See also, Olmstead v, L.C., 119 S. Ct. 2176 (1999) in which the Justices held that one condition for community care is that “The transfer from institutional care to a less restrictive setting is not opposed by the affected individual” (at 2181) and stated “We emphasize that nothing in the ADA or its implementing regulations condones termination of institutional settings for persons unable to handle or benefit from community settings...Nor is there any federal requirement that community-based treatment be imposed on patients who do not desire it.” (at 2187).

To help ensure that the federally-funded DD Act programs operate within their mandate to the benefit, and not harm, of individuals with severe and profound intellectual and developmental disabilities, VOR strongly urges President-Elect Obama and his administration to --

a. SUPPORT amendments to the DD Act aimed at ensuring that DD Act program recipients carry out the Act’s express mandate to respect choice in residential settings and family decisionmaking.

b. SUPPORT an HHS audit of how DD Act programs are working and whether they are respecting family choice and the Olmstead Supreme Court decision.

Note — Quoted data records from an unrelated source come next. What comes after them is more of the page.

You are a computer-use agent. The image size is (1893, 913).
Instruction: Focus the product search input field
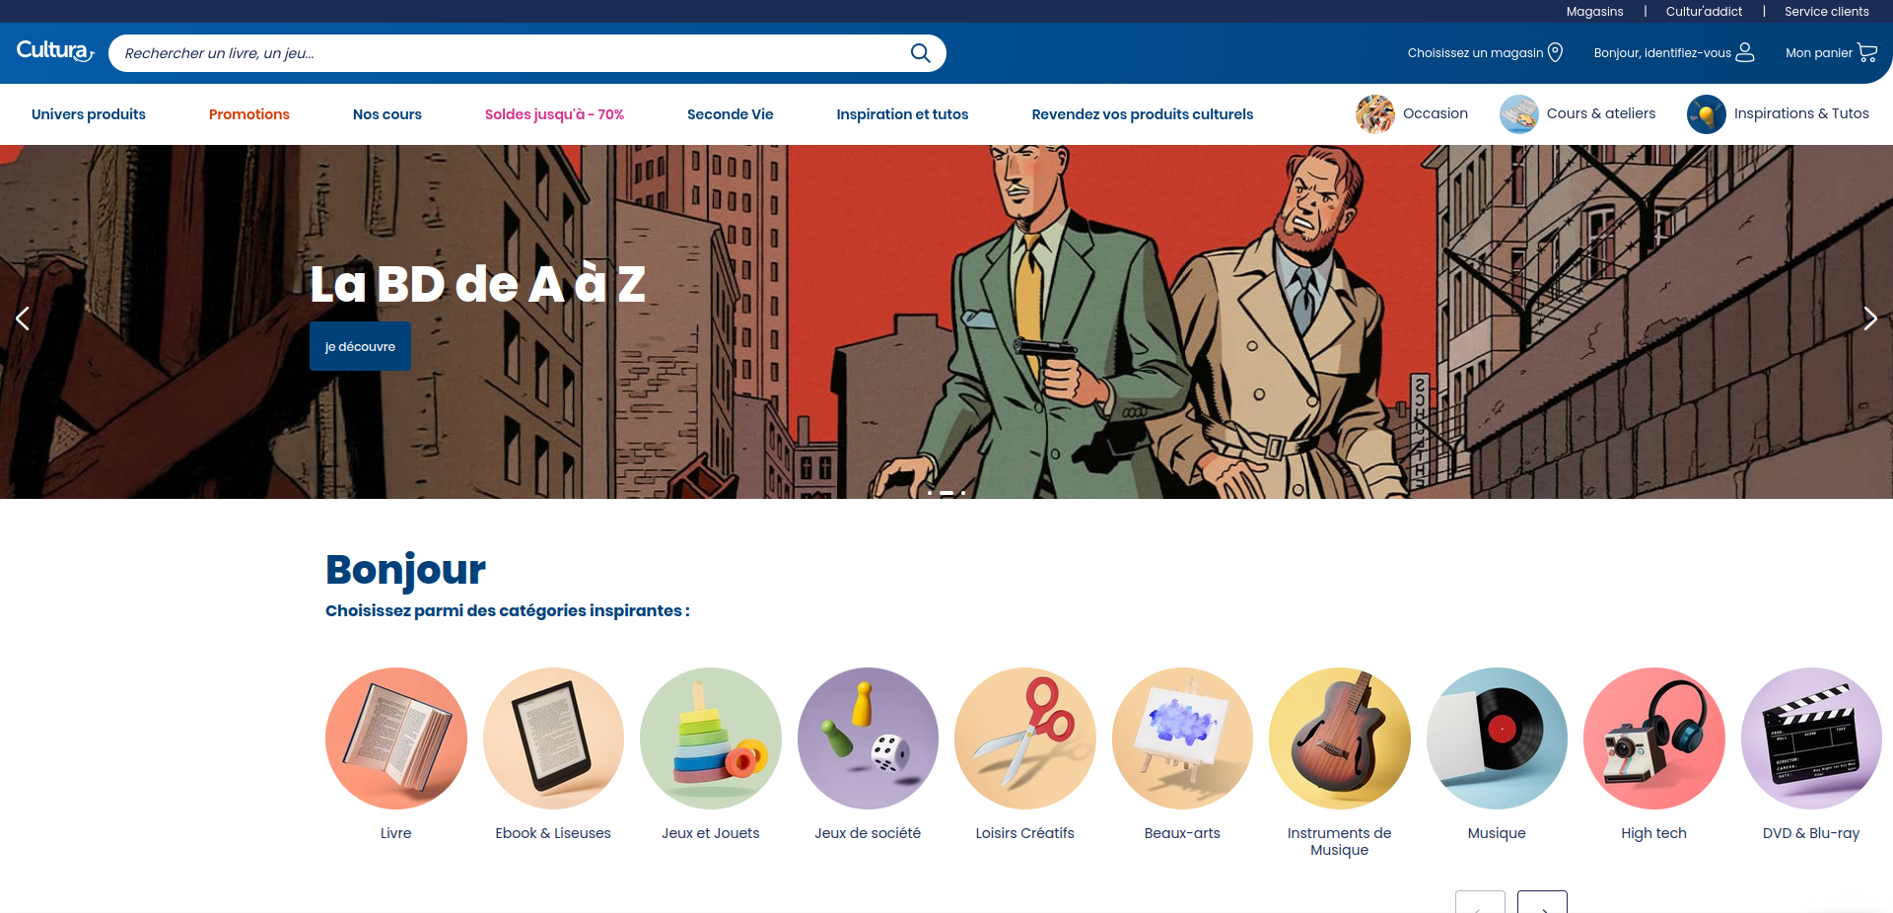[x=513, y=53]
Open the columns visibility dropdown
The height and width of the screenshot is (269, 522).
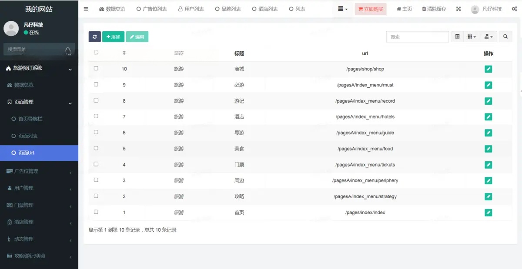(x=472, y=37)
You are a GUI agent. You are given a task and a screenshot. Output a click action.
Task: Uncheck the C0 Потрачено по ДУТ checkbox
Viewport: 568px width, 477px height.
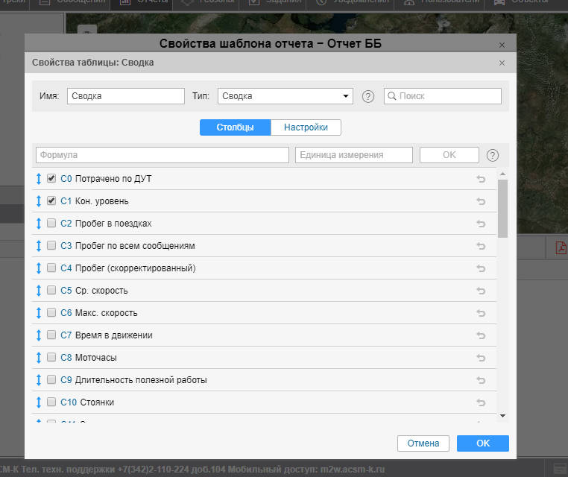[x=51, y=179]
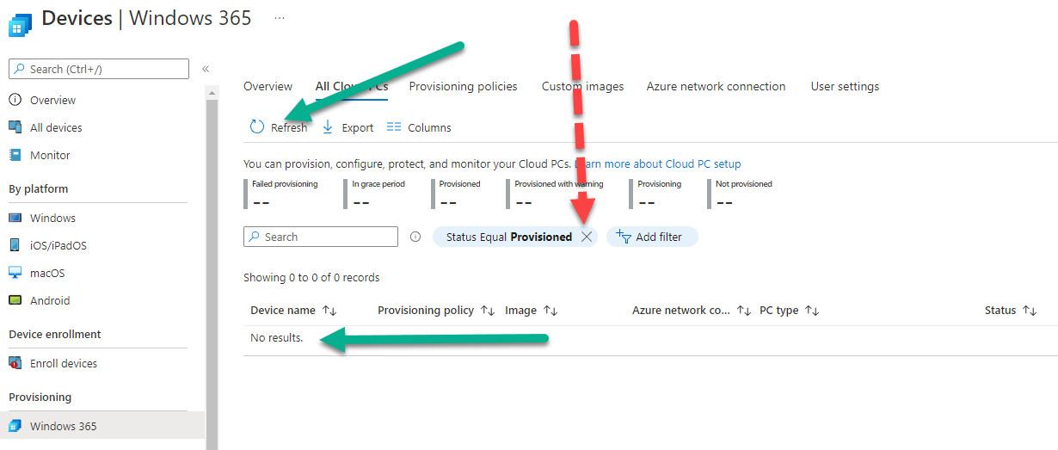Click the Refresh icon in toolbar

257,126
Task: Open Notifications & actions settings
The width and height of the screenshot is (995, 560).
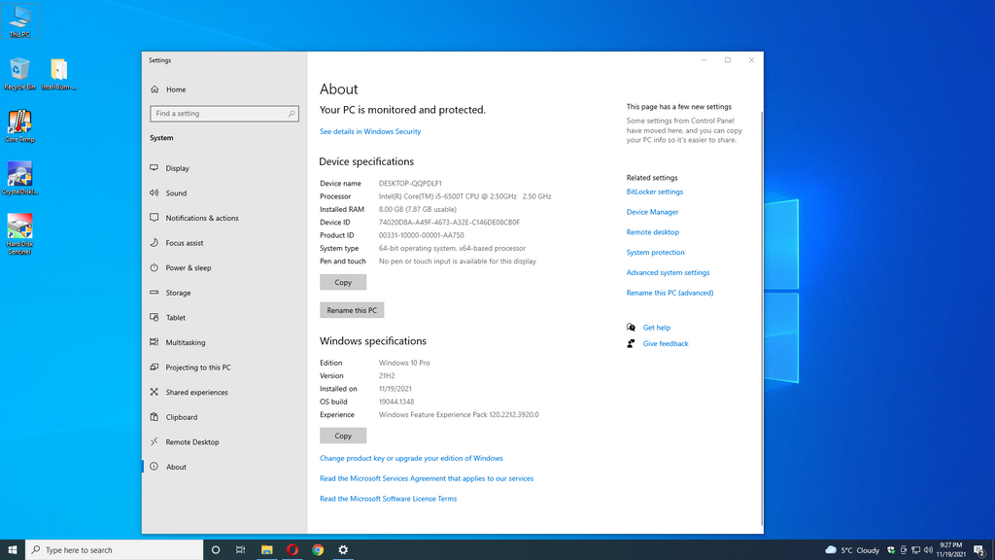Action: [x=201, y=218]
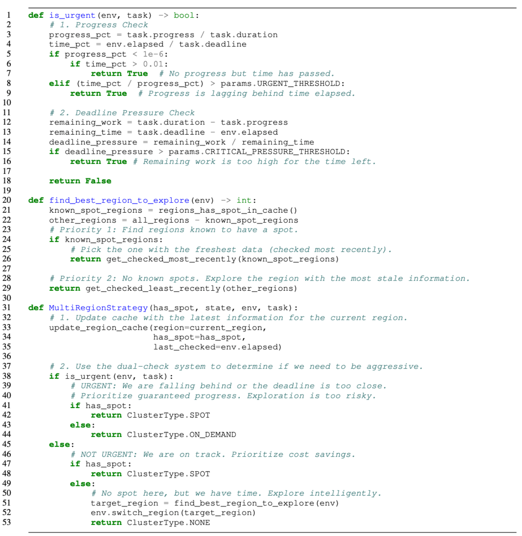Click the 'bool' return type annotation
522x536 pixels.
[x=184, y=15]

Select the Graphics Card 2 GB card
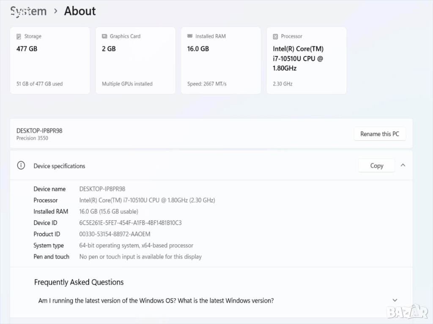point(135,60)
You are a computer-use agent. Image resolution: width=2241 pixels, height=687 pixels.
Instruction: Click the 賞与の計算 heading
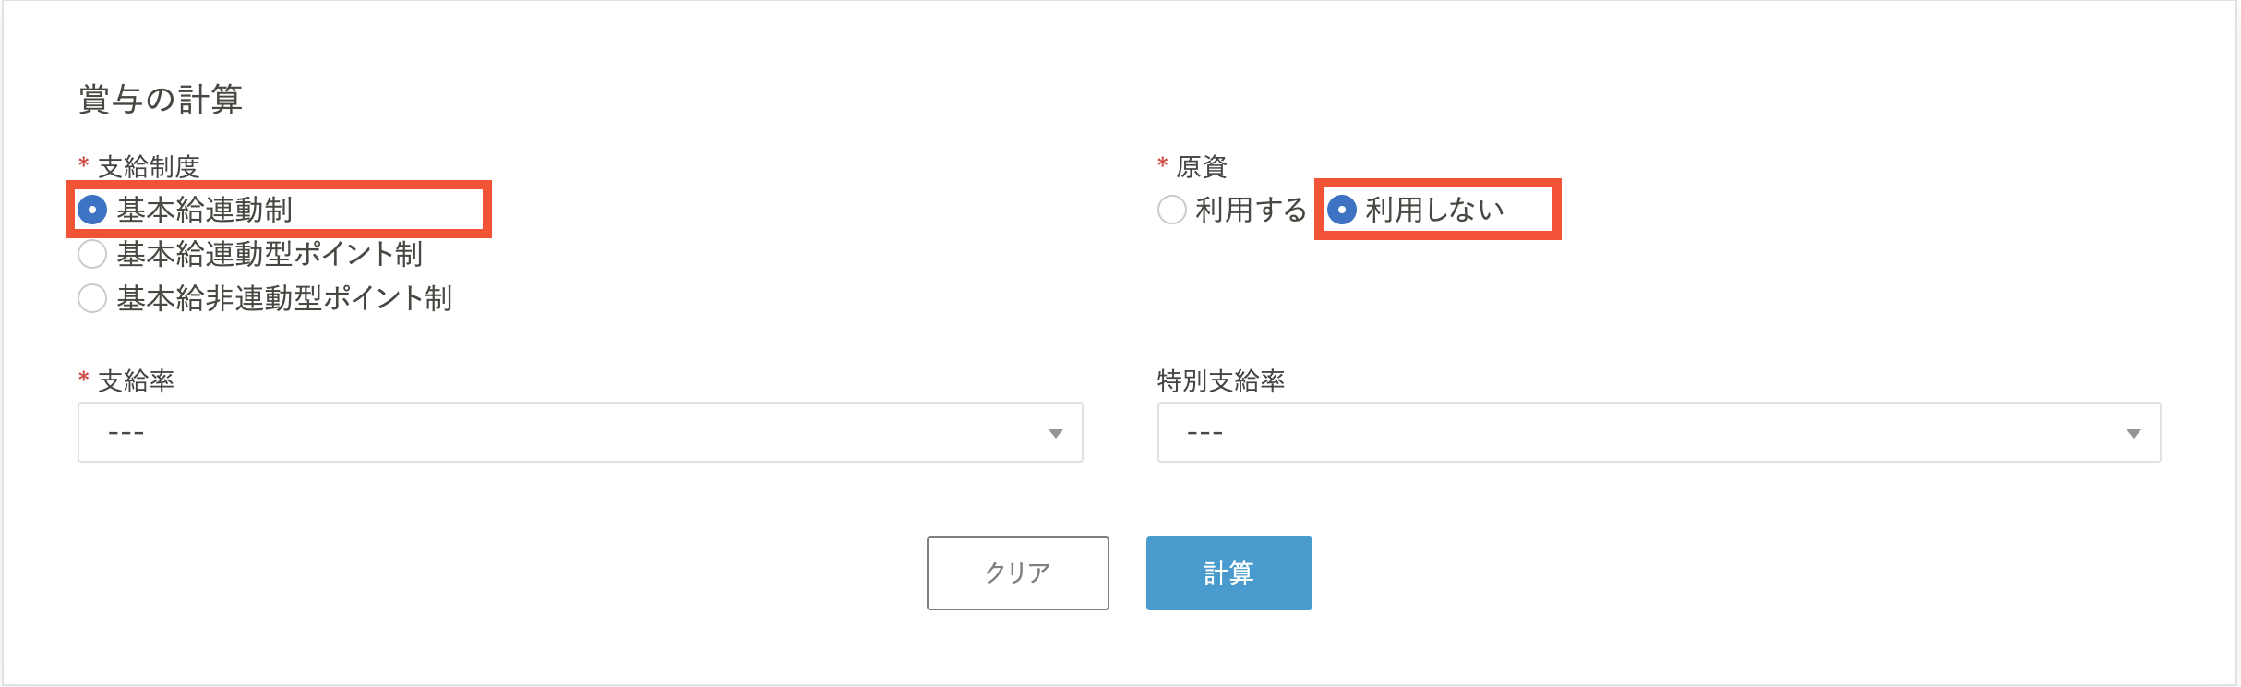click(x=161, y=99)
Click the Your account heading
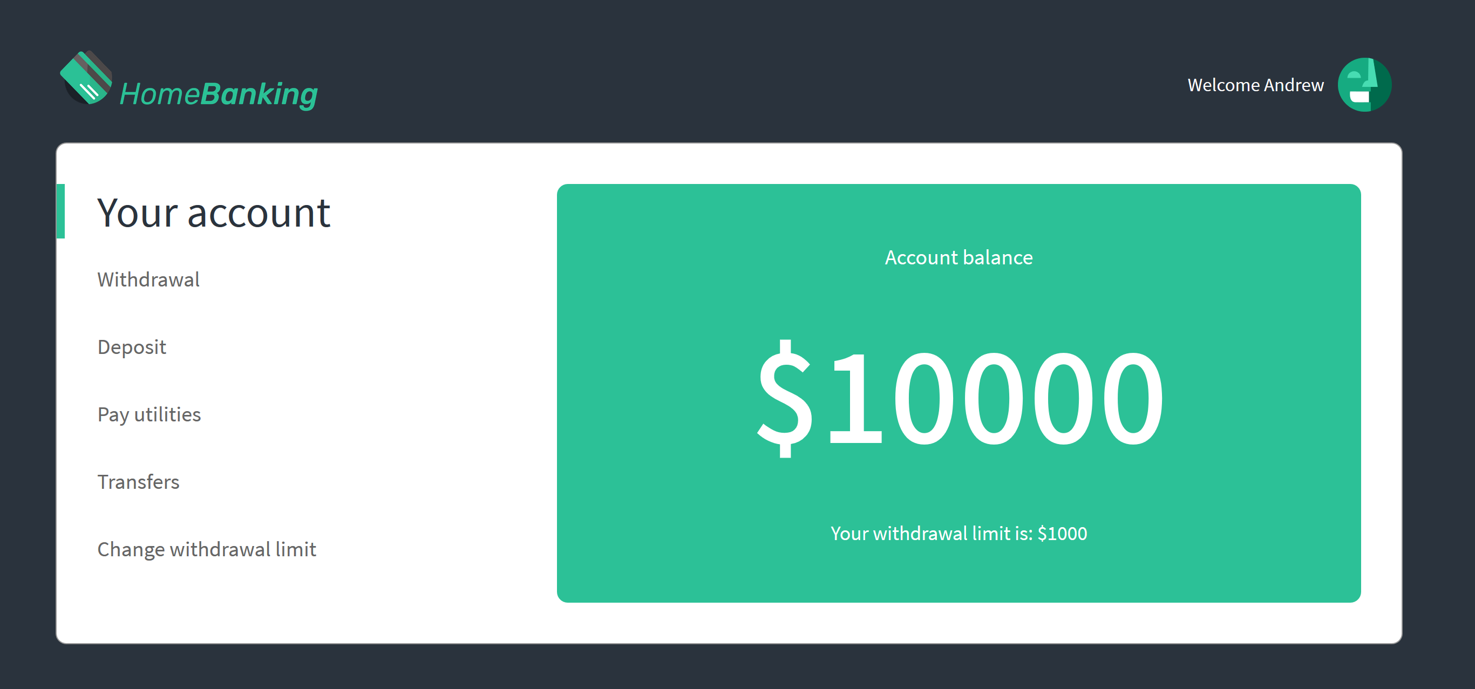 (x=214, y=213)
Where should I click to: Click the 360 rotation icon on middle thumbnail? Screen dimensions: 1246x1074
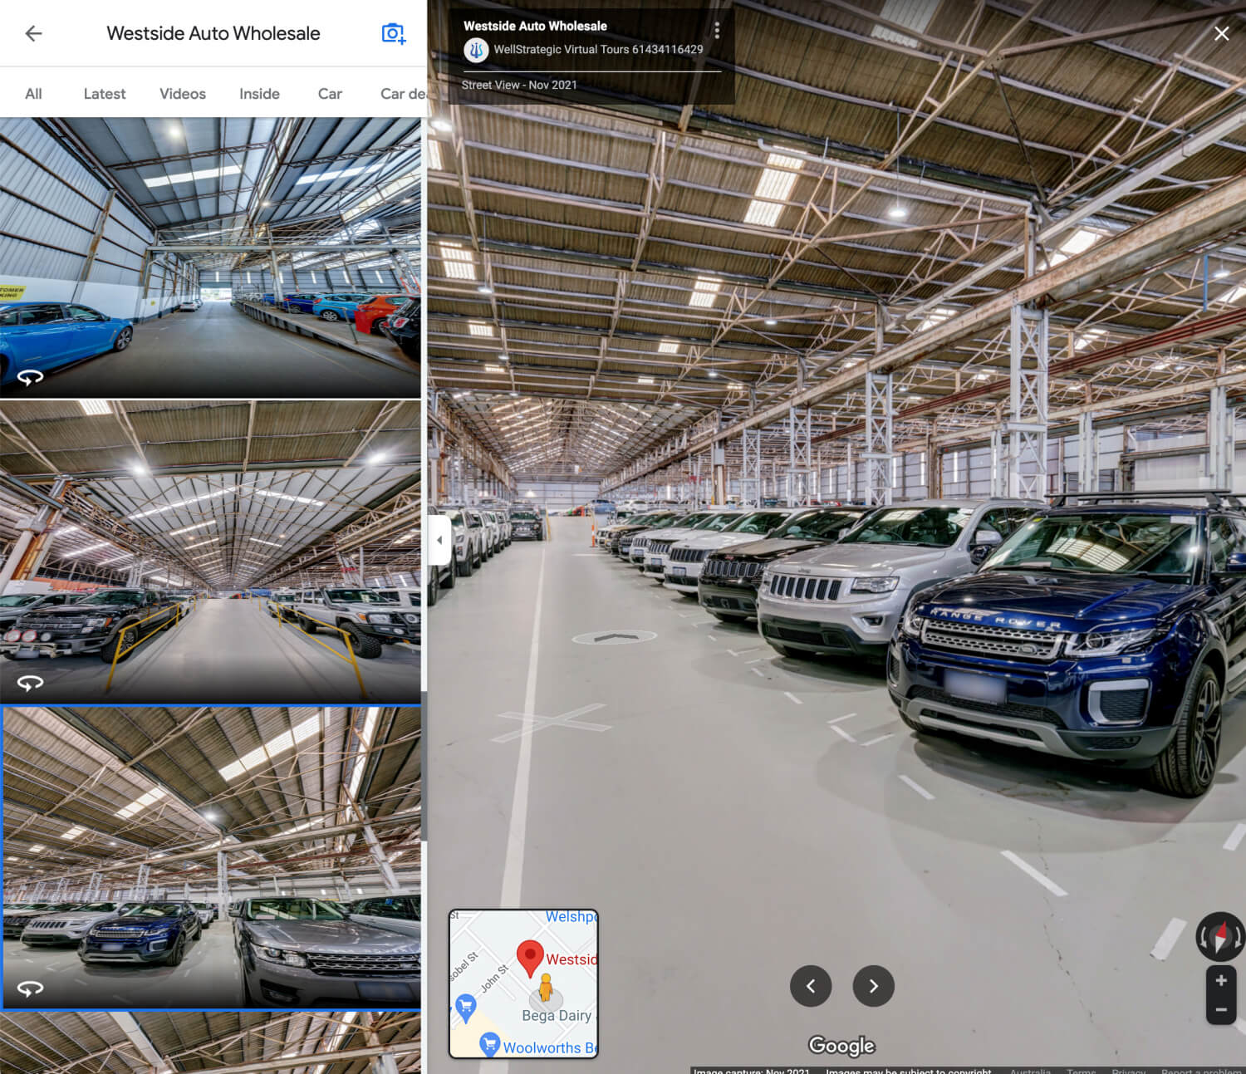click(x=31, y=683)
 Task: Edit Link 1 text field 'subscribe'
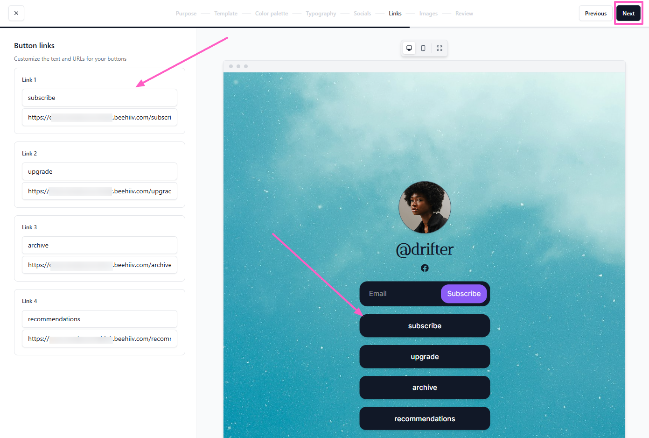point(99,98)
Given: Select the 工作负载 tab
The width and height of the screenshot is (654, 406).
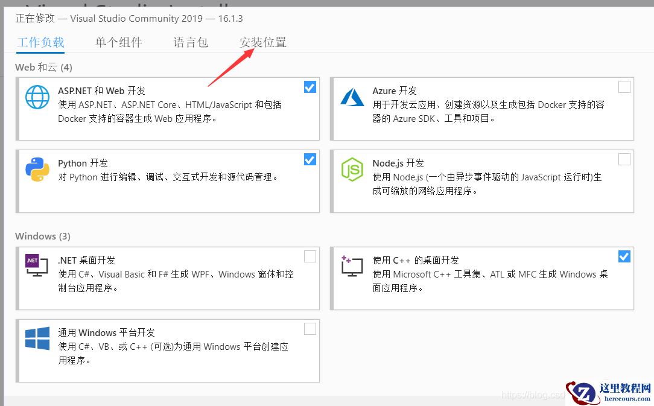Looking at the screenshot, I should pos(40,42).
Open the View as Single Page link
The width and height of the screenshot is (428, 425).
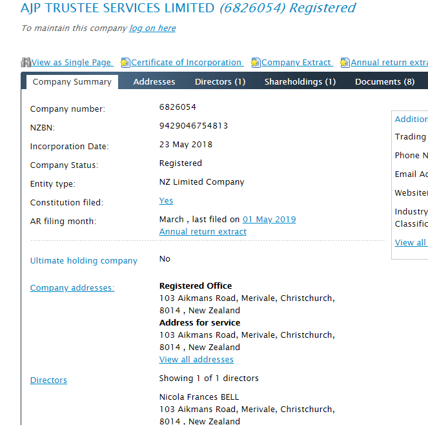[72, 63]
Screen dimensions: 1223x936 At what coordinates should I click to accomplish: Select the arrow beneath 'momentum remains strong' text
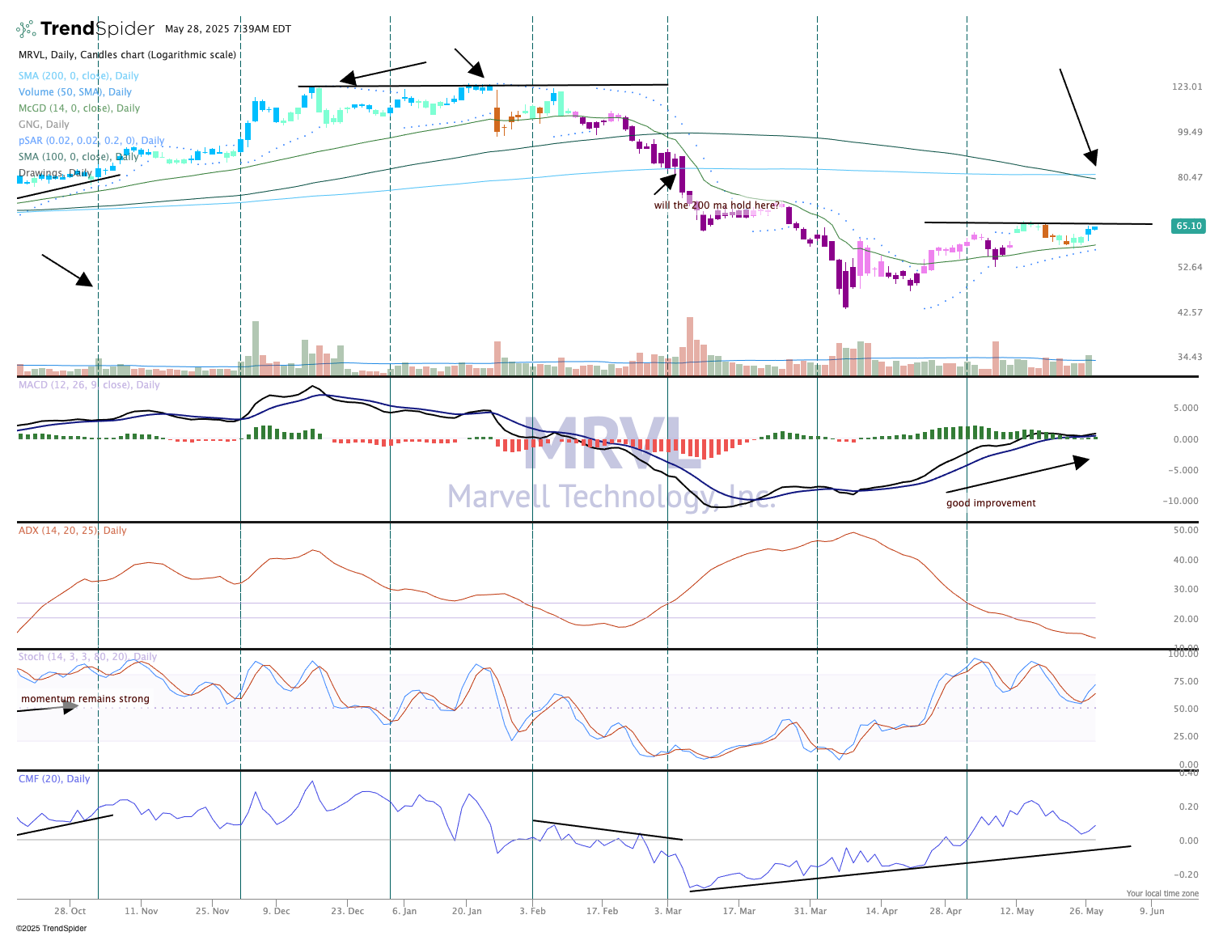[49, 709]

4. FUNDING FOR SOCIAL SECURITY and MEDICAID
VOR urges President-Elect Obama and his administration to --

a. SUPPORT a temporary increase in FMAP, the Federal Medicaid Assistance Percentage for Medicaid. Given the budget crises gripping most states, Medicaid is being cut despite increasing needs.

b. SUPPORT funding for the Social Security Administration to address the serious hearings backlog. Currently there are over 760,000 hearings pending. Many claimants’ conditions worsen and some even die while waiting 500 days for a hearing.

5. STAKEHOLDER INVOLVEMENT
VOR urges President-Elect Obama and his administration to --

SUPPORT continued inclusion of all disability advocacy perspectives in policymaking discussions and collaboration among disability groups for the betterment of all Americans with developmental disabilities.


Thank you for your thoughtful consideration. We appreciate the opportunity to share our insights and positions on behalf of our constituency with intellectual and developmental disabilities. We look forward to working collaboratively with the Obama Administration to represent our constituency in policymaking forums.